[Stored records]
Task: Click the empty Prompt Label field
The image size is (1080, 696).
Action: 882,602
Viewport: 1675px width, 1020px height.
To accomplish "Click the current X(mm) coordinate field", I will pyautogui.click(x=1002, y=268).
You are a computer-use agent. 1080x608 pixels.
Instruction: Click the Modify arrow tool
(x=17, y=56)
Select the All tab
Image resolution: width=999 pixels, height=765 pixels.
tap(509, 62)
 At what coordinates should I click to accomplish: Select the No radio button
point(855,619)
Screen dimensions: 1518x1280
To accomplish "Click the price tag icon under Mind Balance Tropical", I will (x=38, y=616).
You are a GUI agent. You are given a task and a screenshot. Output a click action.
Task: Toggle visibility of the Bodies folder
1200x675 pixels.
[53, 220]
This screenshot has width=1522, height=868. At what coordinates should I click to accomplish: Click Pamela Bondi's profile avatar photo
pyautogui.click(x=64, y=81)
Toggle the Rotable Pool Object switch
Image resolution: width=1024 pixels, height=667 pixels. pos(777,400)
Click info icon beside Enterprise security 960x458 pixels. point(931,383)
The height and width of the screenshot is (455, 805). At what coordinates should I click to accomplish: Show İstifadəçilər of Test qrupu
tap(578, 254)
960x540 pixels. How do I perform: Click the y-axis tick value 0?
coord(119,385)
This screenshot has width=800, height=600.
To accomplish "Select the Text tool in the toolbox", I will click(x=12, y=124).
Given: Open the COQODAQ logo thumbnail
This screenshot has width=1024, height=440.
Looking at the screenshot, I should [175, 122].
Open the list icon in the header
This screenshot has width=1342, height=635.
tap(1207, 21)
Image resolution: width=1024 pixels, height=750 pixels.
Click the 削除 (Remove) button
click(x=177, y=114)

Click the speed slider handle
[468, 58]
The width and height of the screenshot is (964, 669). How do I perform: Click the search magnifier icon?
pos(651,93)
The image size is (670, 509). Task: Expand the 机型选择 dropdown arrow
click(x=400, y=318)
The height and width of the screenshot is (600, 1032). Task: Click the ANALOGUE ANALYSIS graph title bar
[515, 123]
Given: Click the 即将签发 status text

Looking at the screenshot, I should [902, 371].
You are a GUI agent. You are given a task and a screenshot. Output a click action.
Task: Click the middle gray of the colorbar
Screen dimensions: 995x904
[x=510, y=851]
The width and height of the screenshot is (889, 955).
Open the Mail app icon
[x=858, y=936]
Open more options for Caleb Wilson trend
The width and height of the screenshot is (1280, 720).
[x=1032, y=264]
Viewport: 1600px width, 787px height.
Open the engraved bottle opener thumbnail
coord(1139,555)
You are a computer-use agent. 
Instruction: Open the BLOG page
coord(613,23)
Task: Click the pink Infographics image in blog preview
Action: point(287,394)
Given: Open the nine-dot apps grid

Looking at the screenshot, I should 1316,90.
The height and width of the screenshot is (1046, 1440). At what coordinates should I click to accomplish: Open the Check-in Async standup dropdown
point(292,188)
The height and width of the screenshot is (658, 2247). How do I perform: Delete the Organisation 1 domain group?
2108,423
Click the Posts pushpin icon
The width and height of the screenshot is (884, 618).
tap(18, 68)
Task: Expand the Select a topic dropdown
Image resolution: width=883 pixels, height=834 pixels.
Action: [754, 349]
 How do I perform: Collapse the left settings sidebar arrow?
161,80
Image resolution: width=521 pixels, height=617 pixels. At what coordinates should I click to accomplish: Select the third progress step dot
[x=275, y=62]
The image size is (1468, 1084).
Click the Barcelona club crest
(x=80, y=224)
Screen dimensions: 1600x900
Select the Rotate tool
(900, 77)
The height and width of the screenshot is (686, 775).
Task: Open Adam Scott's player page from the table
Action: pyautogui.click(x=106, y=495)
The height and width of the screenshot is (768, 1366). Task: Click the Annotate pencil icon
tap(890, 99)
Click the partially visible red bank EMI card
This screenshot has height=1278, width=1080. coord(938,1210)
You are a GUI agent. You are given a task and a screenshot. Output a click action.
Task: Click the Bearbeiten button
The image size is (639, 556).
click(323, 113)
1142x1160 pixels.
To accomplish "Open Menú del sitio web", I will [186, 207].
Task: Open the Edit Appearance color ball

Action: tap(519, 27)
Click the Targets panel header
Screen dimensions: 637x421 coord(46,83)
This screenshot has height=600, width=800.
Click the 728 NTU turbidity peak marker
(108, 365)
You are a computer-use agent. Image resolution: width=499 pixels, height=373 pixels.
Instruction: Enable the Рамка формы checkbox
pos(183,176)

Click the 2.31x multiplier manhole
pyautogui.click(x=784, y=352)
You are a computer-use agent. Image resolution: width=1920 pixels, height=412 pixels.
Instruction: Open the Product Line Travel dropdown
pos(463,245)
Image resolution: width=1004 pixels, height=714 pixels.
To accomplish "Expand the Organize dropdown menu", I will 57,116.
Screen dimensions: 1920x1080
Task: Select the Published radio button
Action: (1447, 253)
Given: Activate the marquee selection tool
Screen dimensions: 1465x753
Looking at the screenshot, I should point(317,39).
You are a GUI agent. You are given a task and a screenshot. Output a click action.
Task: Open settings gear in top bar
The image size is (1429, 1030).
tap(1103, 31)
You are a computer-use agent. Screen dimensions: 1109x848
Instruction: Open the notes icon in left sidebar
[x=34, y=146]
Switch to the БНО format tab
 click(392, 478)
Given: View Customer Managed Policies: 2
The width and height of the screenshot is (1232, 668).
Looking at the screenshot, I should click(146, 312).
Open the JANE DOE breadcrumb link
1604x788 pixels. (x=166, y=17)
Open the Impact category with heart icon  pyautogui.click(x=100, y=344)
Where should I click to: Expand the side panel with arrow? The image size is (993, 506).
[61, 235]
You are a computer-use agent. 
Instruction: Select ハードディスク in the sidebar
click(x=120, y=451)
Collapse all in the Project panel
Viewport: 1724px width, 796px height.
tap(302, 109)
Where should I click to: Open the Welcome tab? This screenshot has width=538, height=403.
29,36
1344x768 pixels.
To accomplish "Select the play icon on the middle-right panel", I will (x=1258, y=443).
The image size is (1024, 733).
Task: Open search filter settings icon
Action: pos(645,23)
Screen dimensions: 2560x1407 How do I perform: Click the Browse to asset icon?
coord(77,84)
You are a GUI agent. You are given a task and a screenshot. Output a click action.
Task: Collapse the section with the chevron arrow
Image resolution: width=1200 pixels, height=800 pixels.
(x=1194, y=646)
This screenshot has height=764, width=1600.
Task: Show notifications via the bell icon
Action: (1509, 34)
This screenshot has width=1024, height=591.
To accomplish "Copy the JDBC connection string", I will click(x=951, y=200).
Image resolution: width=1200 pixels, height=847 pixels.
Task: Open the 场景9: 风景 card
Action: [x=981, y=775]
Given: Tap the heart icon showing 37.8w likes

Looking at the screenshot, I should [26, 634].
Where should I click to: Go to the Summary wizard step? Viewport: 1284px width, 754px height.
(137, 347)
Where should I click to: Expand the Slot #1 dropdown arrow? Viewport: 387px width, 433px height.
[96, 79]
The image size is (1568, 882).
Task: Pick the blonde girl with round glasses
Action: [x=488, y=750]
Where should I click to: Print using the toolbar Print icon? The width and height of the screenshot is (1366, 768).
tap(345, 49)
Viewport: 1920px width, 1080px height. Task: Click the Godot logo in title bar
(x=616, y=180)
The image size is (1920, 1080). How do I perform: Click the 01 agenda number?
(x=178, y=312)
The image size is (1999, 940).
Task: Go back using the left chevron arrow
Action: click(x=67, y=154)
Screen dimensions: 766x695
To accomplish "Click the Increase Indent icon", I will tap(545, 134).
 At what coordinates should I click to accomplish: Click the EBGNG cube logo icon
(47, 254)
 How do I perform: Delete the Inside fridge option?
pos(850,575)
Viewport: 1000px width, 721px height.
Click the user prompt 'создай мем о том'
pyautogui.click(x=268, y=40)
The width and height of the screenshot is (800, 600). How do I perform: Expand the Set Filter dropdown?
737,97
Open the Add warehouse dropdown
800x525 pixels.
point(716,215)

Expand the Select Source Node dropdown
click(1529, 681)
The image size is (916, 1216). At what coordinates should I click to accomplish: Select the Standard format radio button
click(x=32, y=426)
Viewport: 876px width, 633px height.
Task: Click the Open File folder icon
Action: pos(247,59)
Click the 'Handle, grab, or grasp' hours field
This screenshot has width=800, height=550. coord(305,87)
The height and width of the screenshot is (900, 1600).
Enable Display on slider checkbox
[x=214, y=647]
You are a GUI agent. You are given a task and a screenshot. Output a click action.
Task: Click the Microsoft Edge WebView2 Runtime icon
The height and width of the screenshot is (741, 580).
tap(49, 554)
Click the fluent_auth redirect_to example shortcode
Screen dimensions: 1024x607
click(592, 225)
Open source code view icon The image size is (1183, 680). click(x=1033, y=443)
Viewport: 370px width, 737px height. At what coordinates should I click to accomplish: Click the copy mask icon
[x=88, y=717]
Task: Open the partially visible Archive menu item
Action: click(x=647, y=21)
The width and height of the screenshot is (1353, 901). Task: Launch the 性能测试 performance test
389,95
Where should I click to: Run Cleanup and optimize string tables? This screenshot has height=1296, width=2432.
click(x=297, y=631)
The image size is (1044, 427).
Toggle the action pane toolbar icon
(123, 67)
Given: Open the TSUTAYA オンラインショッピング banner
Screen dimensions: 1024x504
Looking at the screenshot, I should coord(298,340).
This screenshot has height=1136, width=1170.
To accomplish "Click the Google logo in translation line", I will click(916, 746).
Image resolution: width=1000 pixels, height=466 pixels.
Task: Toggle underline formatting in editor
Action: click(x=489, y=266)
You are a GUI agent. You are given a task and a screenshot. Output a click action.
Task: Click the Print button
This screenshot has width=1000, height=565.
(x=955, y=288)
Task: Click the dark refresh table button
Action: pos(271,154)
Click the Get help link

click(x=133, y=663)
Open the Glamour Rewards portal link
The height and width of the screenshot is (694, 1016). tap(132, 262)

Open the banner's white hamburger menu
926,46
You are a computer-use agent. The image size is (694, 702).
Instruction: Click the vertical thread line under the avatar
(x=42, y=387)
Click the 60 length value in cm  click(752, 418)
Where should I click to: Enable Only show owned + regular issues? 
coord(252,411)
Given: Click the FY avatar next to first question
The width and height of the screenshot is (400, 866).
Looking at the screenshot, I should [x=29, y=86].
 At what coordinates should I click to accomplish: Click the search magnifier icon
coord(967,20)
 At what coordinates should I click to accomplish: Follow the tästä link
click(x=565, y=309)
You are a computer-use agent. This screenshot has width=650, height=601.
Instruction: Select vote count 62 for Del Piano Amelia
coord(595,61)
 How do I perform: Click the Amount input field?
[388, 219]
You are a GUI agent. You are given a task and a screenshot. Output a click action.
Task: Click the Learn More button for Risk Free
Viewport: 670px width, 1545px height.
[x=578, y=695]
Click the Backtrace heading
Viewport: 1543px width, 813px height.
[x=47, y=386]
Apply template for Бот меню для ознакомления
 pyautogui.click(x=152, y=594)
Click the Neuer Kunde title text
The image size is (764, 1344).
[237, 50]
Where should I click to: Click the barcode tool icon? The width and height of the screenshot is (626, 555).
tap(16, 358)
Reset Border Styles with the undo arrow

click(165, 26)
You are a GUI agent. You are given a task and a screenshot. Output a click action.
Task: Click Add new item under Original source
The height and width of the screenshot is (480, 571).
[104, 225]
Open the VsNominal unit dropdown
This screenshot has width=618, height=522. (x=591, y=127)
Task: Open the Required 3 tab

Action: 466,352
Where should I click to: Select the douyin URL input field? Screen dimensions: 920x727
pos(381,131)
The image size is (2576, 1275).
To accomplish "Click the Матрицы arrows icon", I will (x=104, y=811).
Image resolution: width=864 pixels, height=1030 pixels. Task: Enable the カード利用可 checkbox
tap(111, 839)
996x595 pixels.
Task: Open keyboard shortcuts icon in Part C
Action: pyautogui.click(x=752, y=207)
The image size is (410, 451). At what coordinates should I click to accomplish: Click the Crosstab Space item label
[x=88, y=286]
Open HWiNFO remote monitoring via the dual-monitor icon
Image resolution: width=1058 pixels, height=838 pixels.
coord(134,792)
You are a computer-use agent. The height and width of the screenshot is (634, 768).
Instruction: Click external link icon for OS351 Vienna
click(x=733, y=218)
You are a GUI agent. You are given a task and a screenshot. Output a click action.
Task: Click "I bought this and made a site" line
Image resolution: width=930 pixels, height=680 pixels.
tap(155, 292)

**Assignment**. Could you filter the entries above for lines holding the string "computer" and copy them?

**Response for this exercise**.
You are a computer-use agent. 1080x608 pixels.
You are a computer-use agent. 
You are a computer-use agent. Image resolution: width=499 pixels, height=373 pixels.
You are a computer-use agent. Image resolution: width=1920 pixels, height=412 pixels.
You are a computer-use agent. Screen dimensions: 1109x848
You are a computer-use agent. 
You are a computer-use agent. The image size is (694, 702).
You are a computer-use agent. This screenshot has width=650, height=601.
You are a computer-use agent. The height and width of the screenshot is (634, 768).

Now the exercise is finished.